Collected data

BEGIN

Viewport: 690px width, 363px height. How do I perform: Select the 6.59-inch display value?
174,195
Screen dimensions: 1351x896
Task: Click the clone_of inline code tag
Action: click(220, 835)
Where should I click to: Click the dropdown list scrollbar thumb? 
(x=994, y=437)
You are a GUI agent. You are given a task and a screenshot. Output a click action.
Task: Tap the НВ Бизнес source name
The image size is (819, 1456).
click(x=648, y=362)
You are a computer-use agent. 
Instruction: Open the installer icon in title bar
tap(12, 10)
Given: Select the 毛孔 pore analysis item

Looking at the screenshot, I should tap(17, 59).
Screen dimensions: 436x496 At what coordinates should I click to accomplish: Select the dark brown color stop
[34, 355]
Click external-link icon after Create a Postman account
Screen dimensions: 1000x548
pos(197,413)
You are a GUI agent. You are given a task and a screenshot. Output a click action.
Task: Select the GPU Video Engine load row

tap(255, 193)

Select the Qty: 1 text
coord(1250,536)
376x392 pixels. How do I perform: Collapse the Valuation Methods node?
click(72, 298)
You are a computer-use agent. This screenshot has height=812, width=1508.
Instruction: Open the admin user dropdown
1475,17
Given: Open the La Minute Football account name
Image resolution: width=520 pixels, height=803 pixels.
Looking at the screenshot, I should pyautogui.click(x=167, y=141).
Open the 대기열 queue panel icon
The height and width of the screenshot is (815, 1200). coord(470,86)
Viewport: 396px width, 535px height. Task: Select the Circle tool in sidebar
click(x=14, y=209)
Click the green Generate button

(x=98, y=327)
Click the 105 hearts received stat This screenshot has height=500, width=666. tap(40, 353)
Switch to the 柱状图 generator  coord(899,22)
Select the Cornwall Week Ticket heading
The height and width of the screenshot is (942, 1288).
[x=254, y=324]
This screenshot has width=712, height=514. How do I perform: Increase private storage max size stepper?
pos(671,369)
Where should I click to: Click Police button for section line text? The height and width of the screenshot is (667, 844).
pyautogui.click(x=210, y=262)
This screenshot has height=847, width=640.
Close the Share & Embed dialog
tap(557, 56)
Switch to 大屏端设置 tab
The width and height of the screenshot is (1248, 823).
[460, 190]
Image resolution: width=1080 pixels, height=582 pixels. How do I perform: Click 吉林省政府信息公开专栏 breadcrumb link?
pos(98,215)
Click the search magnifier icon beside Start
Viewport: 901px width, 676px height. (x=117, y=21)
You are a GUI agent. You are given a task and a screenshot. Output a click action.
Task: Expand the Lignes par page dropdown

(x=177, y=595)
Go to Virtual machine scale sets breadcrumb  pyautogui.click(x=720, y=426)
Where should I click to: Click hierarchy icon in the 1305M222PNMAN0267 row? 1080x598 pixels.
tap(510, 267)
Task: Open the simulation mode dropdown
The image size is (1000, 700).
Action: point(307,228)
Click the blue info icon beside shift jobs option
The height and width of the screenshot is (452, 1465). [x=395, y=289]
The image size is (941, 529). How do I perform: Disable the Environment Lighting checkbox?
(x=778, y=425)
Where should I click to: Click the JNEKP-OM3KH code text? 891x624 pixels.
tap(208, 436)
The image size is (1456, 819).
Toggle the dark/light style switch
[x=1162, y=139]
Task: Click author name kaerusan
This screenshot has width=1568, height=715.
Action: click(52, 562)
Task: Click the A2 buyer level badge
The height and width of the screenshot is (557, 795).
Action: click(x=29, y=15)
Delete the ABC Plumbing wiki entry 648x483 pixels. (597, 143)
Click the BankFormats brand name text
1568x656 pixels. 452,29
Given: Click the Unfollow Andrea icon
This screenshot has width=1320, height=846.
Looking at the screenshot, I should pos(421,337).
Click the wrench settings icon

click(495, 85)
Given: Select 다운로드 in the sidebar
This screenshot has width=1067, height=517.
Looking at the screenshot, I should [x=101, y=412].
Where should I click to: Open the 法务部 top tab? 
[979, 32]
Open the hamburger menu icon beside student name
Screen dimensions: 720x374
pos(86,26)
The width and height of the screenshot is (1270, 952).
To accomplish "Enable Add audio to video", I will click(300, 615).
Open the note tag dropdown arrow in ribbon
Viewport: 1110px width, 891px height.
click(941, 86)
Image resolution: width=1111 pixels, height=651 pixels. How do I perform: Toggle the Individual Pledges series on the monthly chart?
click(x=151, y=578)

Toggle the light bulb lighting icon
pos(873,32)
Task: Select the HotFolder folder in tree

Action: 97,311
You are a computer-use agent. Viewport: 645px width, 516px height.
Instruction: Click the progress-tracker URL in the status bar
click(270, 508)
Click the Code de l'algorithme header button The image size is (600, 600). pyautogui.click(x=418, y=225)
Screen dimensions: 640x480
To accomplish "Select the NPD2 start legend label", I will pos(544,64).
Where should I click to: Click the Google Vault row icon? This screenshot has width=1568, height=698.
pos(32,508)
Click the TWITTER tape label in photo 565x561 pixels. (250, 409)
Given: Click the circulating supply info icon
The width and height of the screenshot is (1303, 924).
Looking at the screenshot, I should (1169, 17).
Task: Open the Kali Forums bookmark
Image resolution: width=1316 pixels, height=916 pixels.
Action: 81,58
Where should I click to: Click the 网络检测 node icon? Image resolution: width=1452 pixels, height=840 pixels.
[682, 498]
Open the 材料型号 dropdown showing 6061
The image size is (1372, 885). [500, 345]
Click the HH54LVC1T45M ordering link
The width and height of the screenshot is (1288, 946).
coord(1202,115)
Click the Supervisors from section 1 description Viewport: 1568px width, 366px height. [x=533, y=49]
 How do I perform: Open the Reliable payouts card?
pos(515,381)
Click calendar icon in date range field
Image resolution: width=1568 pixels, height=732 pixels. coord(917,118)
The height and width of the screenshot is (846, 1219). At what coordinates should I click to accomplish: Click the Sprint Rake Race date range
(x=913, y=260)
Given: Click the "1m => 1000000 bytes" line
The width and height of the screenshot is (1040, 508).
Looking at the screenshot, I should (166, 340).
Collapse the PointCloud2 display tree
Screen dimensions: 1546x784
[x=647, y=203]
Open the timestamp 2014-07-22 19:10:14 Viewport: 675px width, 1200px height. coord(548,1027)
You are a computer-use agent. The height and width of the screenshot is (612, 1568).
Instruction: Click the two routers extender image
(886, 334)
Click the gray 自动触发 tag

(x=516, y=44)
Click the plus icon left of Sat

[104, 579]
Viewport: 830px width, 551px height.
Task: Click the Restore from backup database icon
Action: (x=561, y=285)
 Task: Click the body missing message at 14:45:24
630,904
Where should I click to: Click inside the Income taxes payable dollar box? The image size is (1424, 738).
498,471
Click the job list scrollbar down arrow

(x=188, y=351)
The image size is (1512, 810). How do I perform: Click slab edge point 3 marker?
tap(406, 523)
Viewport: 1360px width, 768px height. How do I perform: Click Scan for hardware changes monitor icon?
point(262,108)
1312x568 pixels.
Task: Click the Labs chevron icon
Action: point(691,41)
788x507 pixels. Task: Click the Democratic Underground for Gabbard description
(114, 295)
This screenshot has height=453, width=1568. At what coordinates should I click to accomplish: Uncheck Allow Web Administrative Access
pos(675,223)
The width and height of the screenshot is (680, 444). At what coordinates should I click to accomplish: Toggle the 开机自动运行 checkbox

END

## Directions for this task
What are the lines above, starting at the one with "Screen dimensions: 640x480" and ending at the one with "Click the TWITTER"? Give them again exactly, and only them.

## Written solution
Screen dimensions: 640x480
To accomplish "Select the NPD2 start legend label", I will pos(544,64).
Where should I click to: Click the Google Vault row icon? This screenshot has width=1568, height=698.
pos(32,508)
Click the TWITTER tape label in photo 565x561 pixels. (250, 409)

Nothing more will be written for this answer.